生理痛がひどくて動けない、婦人科疾患が治らない...こうした悩みや不安は、なかなか人には聞けないものだと思います。そこで、こうした多くの相談に答え、5万人の膣を診てきた婦人科医・駒形依子さんの著書『膣の女子力 女医が教える「人には聞けない不調」の治し方』(KADOKAWA)より、人には聞けない不調を解決するカギとなる「こまがた式セルフケア」についてご紹介します。
これから紹介するセルフケアは、実際に生理痛や過多月経に悩んでいたあたしが、なんとかしたいと思って考案したものばかり。
20代後半までは、生理のたびに1日4~5回の鎮痛剤を飲みながら仕事をし、夜用ナプキンを1~2時間で交換しないと漏れたり、10cm大のレバーみたいな血のかたまりが出たりするのが当たり前でした。
でも、そんな自分に嫌気がさして、なんとかしたいと編み出したのが、「膣トレ」や「骨盤ストレッチ」などのセルフケアなのです。
実際に、このセルフケアで生理痛がなくなり、出血量も正常になり、鎮痛剤を飲まなくても快適に過ごせるようになりました。
症状を治すために通院もしていなければ、薬も飲んでいません。
しかも最近は、完璧に経血コントロールができるようになってきて、布ナプキンすら使わない状態。
それくらい、膣力を上げることができています。
これらのセルフケアは、一通りやったほうが、体中がポカポカになりやすく冷えない体になります。
どのセルフケアも1分あればできますので、たとえば、月曜日は「膣トレ」、火曜日は「胸鎖乳突筋はがし」など、曜日を決めて行うのもいいでしょう。
あるいは、朝に「おっぱいはがし」、お風呂で「会陰マッサージ」、寝る前に「横隔膜マッサージ」など、生活サイクルに合わせるのも手です。
時間がないときは無理せず、できるときに、できることを続けてみてください。
膣トレであれば、電車の中でも、テレビを見ているときでも、つまらない会議中でも(笑)できますよ。

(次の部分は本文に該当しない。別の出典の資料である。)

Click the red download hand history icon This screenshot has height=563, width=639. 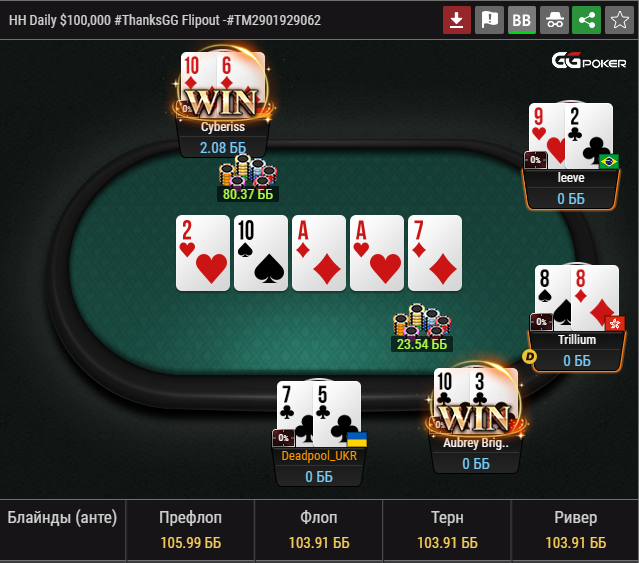point(456,20)
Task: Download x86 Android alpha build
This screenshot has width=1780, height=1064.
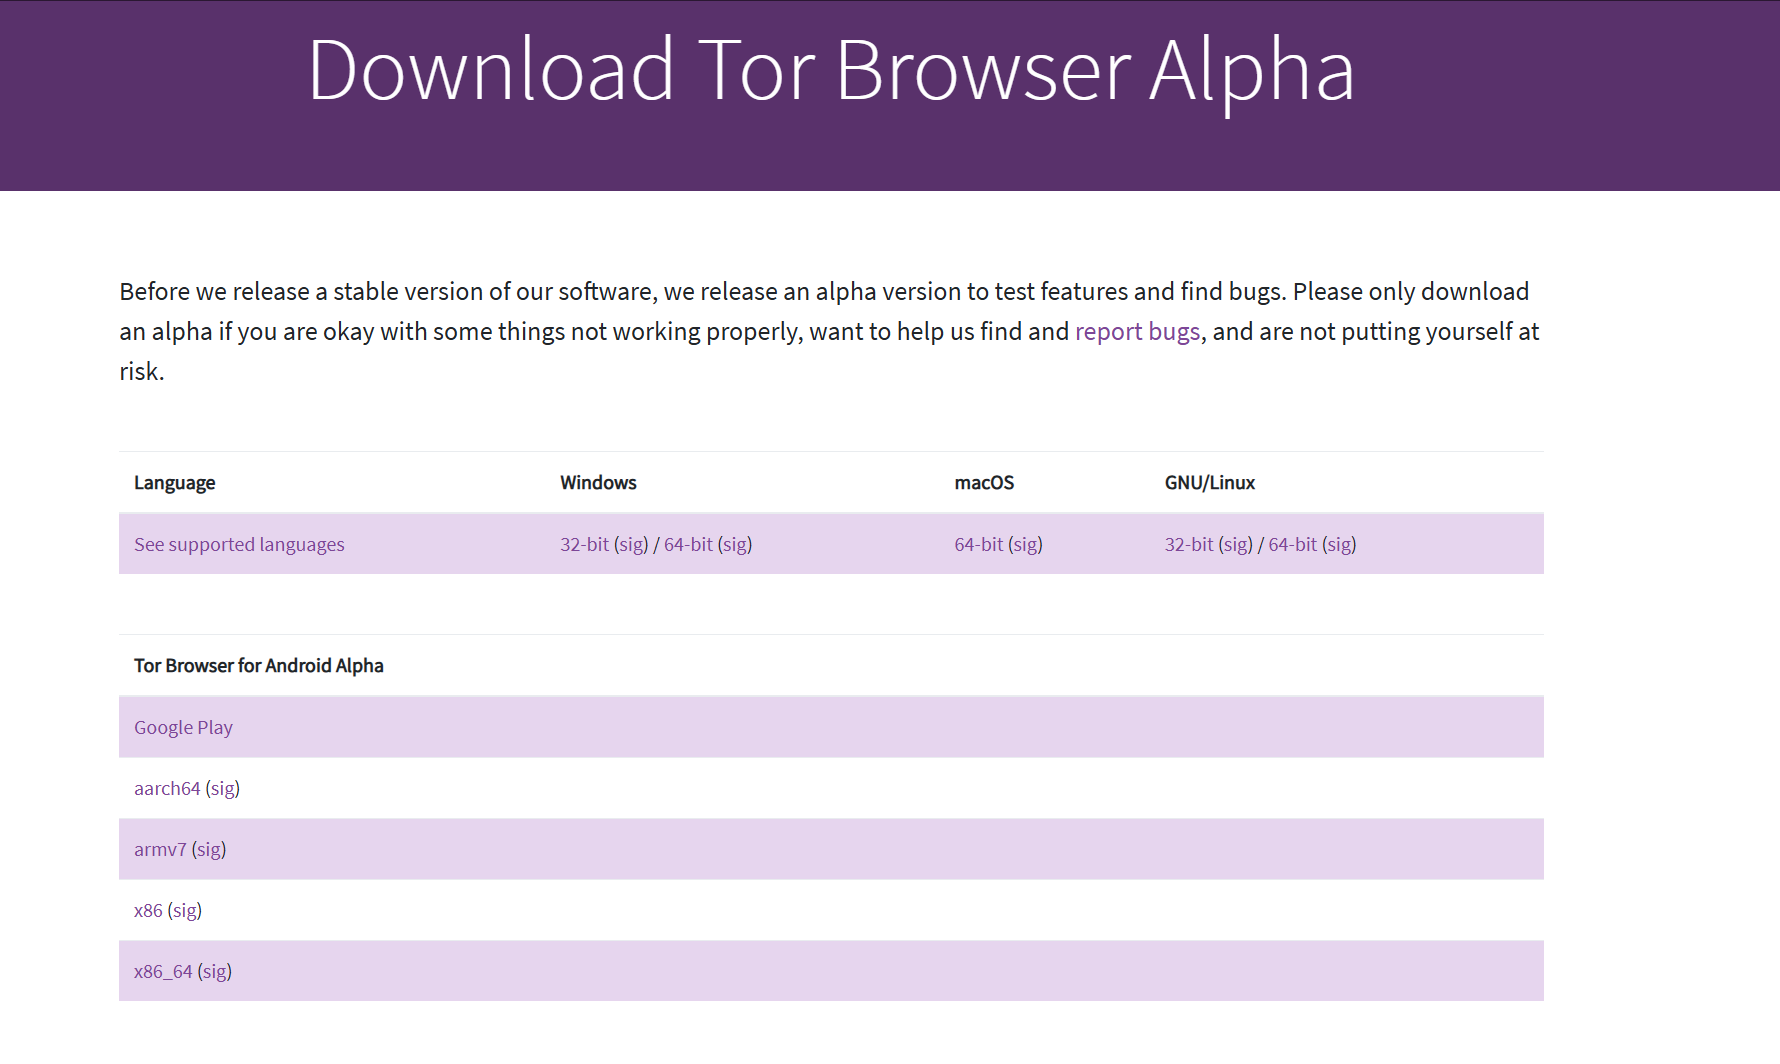Action: pos(148,911)
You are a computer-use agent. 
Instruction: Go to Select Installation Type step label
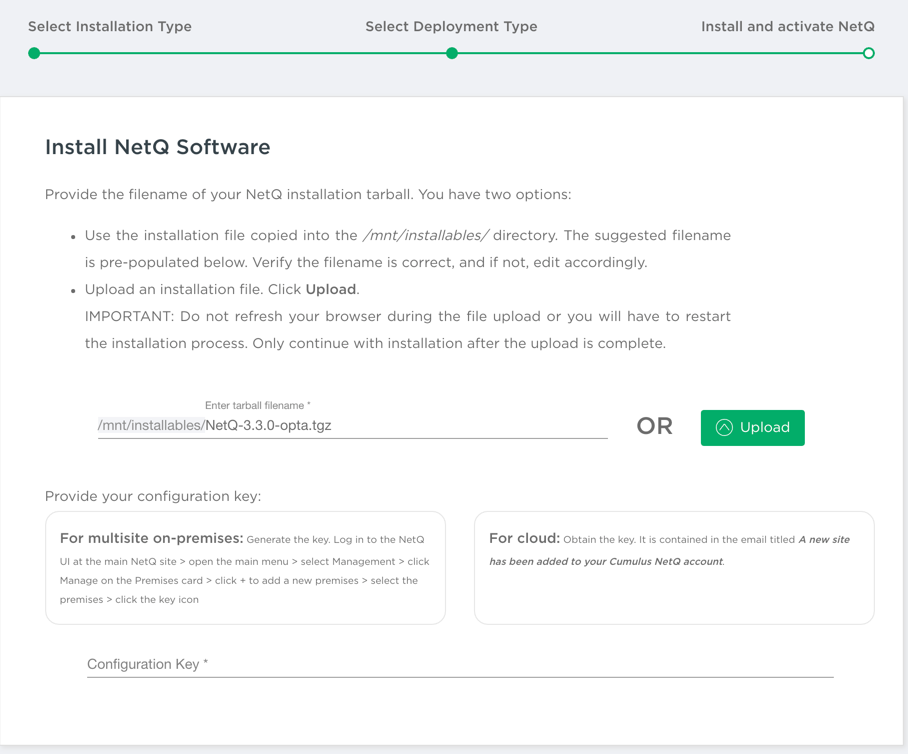point(110,27)
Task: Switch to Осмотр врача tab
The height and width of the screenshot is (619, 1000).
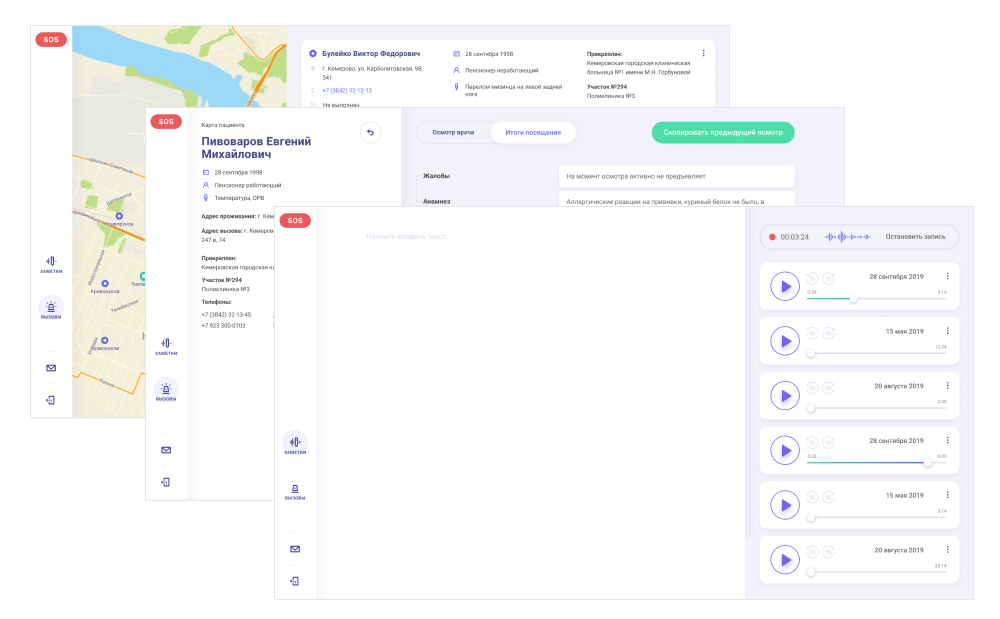Action: coord(453,133)

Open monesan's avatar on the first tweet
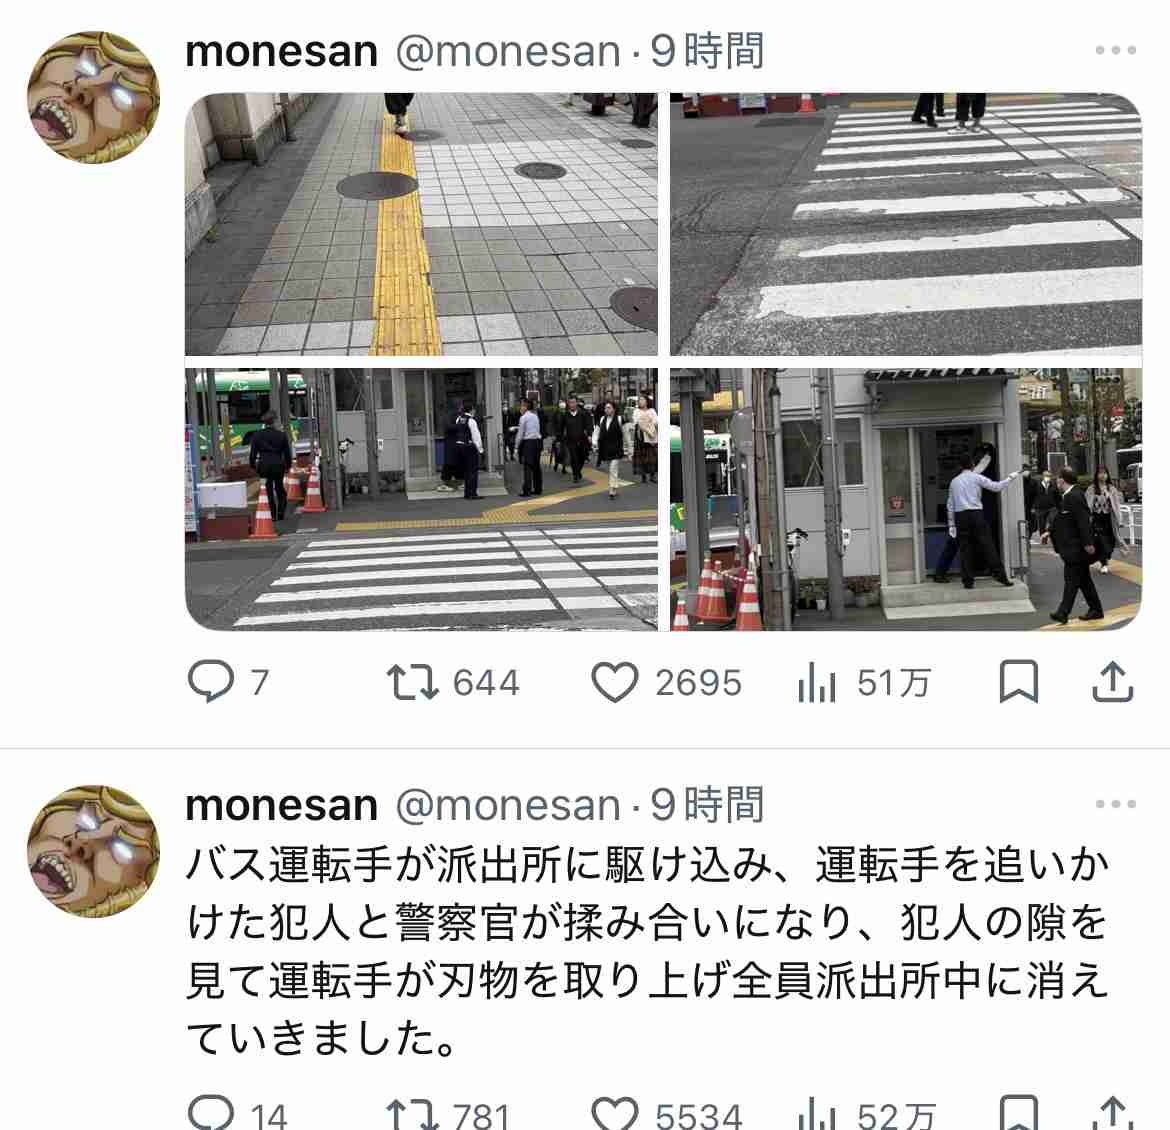(x=93, y=97)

毎日少しずつでもいいから、1つ1つを丁寧に継続することが大切です。
きちんとやろうと意気込むよりも、思い立ったときにやるというスタンスで、無理しない程度に実践することをおすすめします。
お金がかからないので経済的ですし、健康になるうえ、気持ちも前向きになれるという、いいことづくし。
やればやったぶん、必ず効果が出ますので楽しみにしていてください。
【セルフケア】膣トレ
膣の筋肉を鍛えるトレーニングです。
膣トレで動かす筋肉は、全身の筋肉の割合から見るとごくわずかですが、膣全体の粘膜や筋肉、組織の全面積を鍛えると考えれば、正直、子宮より大きいため、効果は抜群。
地味なトレーニングですが、続けることで、膣や子宮の冷えが改善して子宮トラブルがよくなったり、経血コントロールができるようになったり、尿漏れが治ったり、やせたり、濡れやすくなったりと、いいことづくしです。
そこで、膣トレをおこなう前に、まず筋肉の構造について説明します。
会陰周辺についてですが、尿道の周りを囲んでいるのが尿道括約筋(排尿をコントロールする筋肉)、膣の周りを囲んでいるのが膣括約筋(経血をコントロールする筋肉)、肛門の周りを囲んでいるのが肛門括約筋(排便をコントロールする筋肉)です。
膣トレで最も動かしたいのは膣括約筋です。
一般的な膣トレは、肛門を締めたり、尿道を締めたりするものです。
たしかに、これらの筋肉は8の字になってつながっているので、どこかを動かせば連動して全部が動きますが、膣括約筋を動かすにはそれだけだと不十分です。
では、どうすれば膣括約筋を鍛えられるのかというと、その筋肉がどこにあるのかを自分で認識すること。
下の図を見て、自分の膣括約筋がどこにあるのかを認識し、その筋肉を意識してトレーニングすることで、初めてその部分の筋肉が鍛えられるのです。
膣トレのやり方
① 肛門に力を入れてぐっと締め、肛門と会陰の間のIラインあたりがクッと動く感覚を探す
② ①の感覚を感じながら、肛門に力を入れる動作を何回か繰り返し、クッと動く範囲がIライン→Yライン→Oラインと、肛門から尿道のほうへ膣括約筋が意識できる範囲を徐々に広げていく
だいたい1カ月くらいで会陰の半分あたりまで意識して動かせるようになり、3カ月くらいで肛門から尿道までの全範囲の膣括約筋を動かせるようになります。
最初は、思い出したときに負担のない程度でおこなっていただければOKです。
慣れてきたら少しずつ回数を増やしながら継続しましょう。